Per rispondere, è importante chiarire un primo nodo: l’autorità parentale congiunta non significa automaticamente essere sempre d’accordo. Significa che entrambi i genitori devono essere coinvolti nelle decisioni rilevanti per il figlio, inclusi gli aspetti educativi. Questo vale anche se il figlio vive prevalentemente con uno solo dei due.
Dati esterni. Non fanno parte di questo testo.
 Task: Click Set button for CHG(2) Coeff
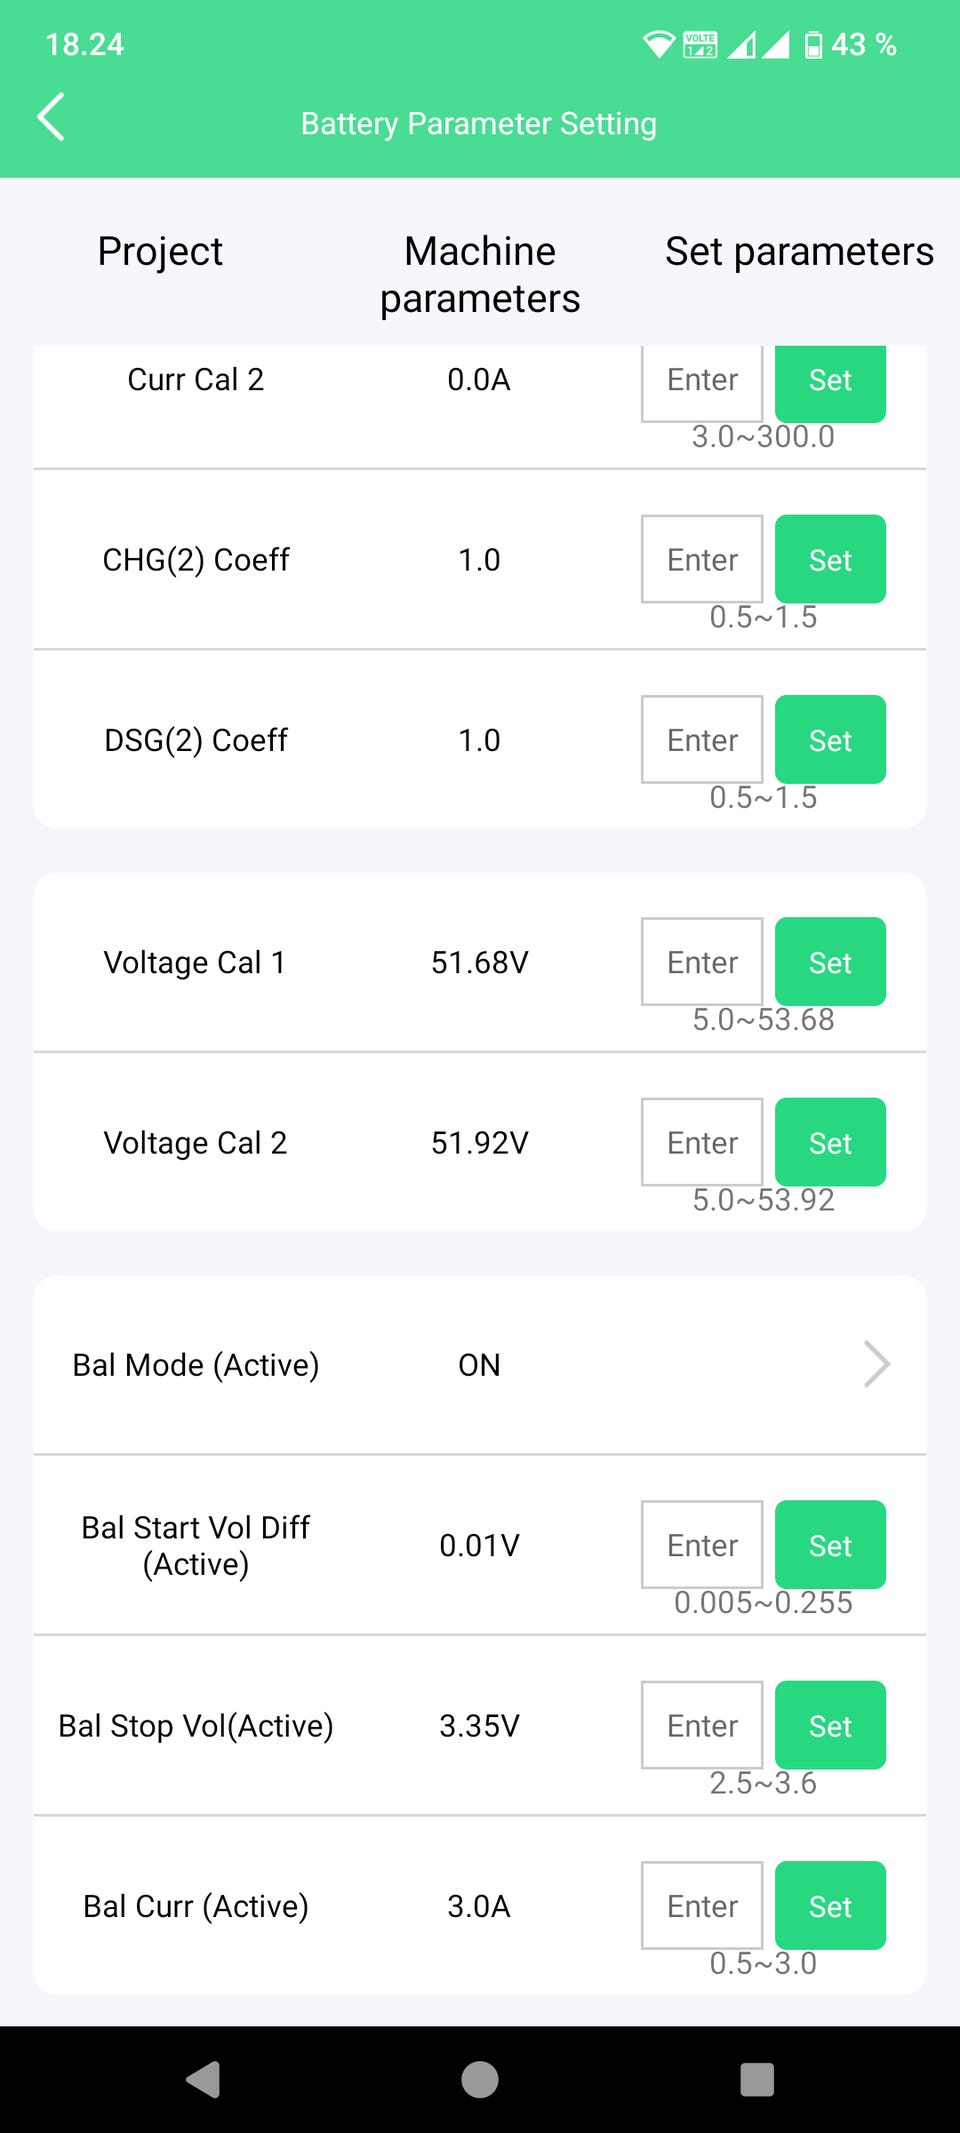[x=830, y=559]
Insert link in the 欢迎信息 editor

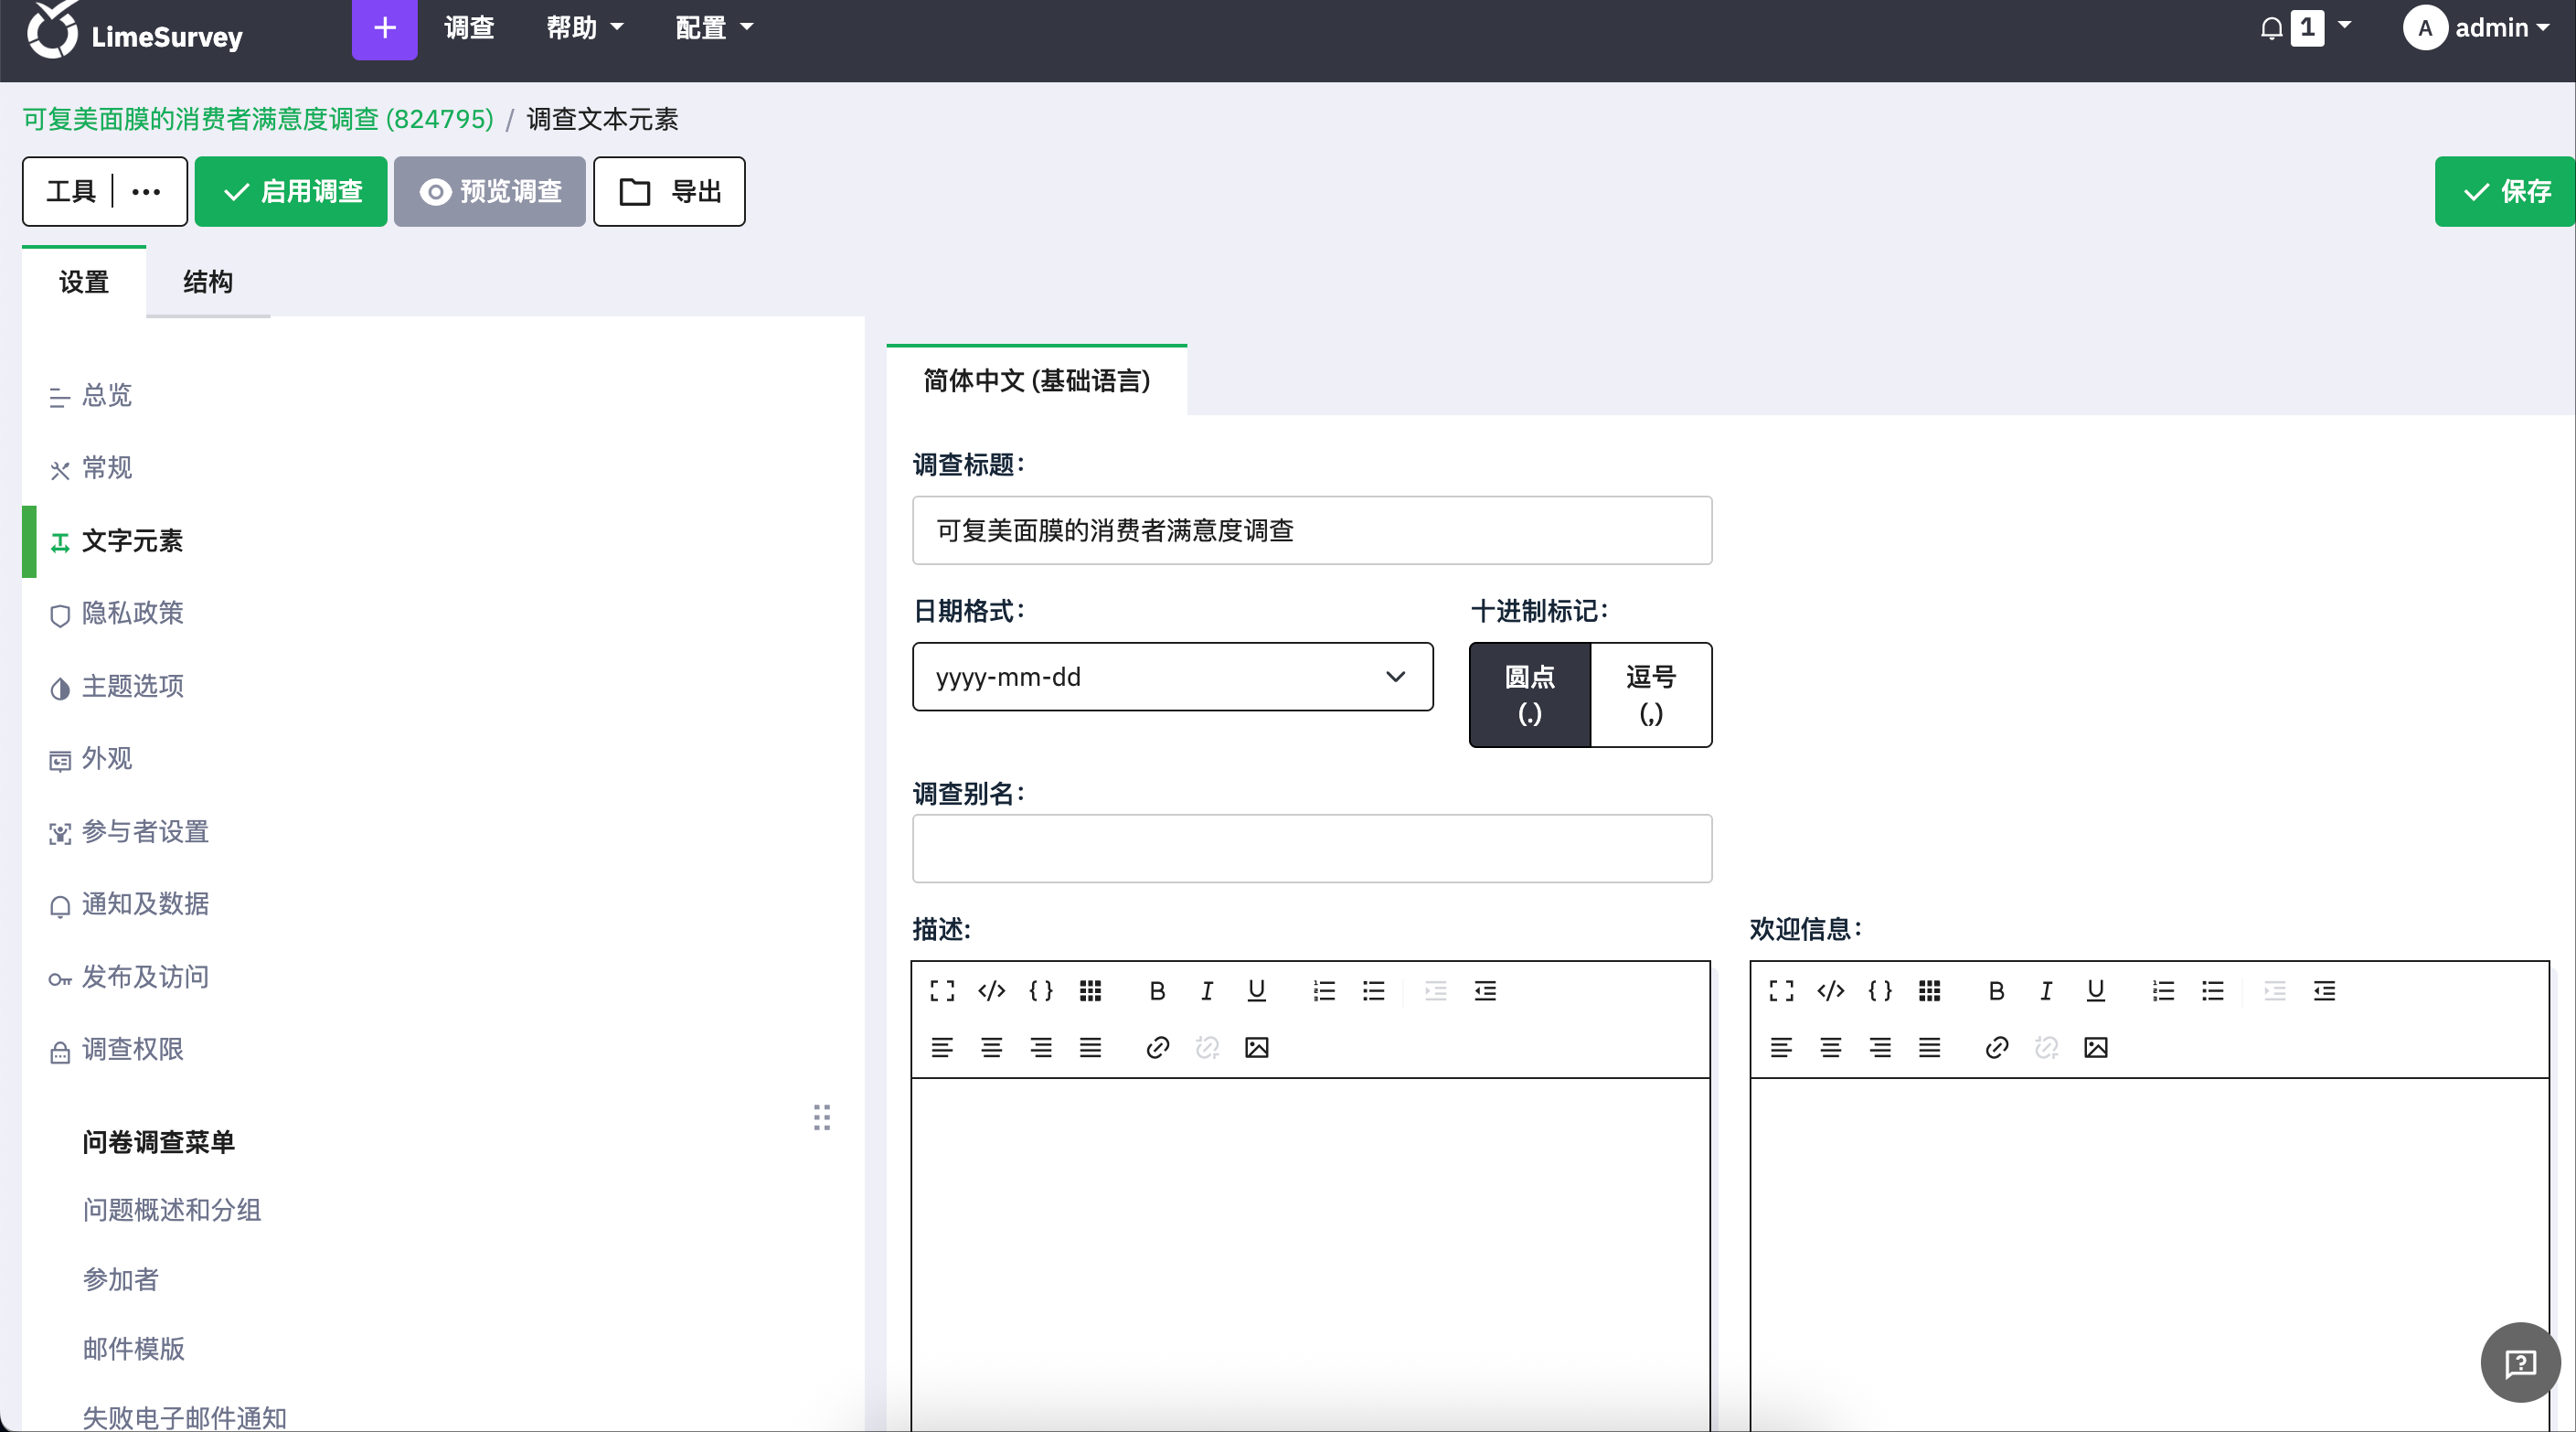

Le scuole, per legge, devono informare entrambi i genitori, a meno che un tribunale abbia stabilito diversamente. Entrambi hanno il diritto di ricevere pagelle, convocazioni e aggiornamenti, ma anche il dovere di confrontarsi prima di autorizzare cambiamenti importanti. Il problema nasce quando uno dei due agisce unilateralmente, magari per evitare conflitti o per convinzione personale. Ecco dove iniziano i guai.
Per evitare incomprensioni:
Comunicate per iscritto ogni proposta rilevante (es. cambio scuola, ripetizioni, sostegno scolastico) - l'app proposta da AGNA (genitori.agna.ch) viene in aiuto.
Stabilite un tempo massimo per dare una risposta (ad esempio, 5 giorni)
In caso di mancato accordo, valutate un colloquio congiunto con l’insegnante o il direttore scolastico
Evitate di usare i figli come messaggeri o come fonte di pressione: aumentano solo il loro disagio
Ricordate: la posta in gioco non è avere ragione, ma offrire al bambino continuità, supporto e un ambiente educativo sereno.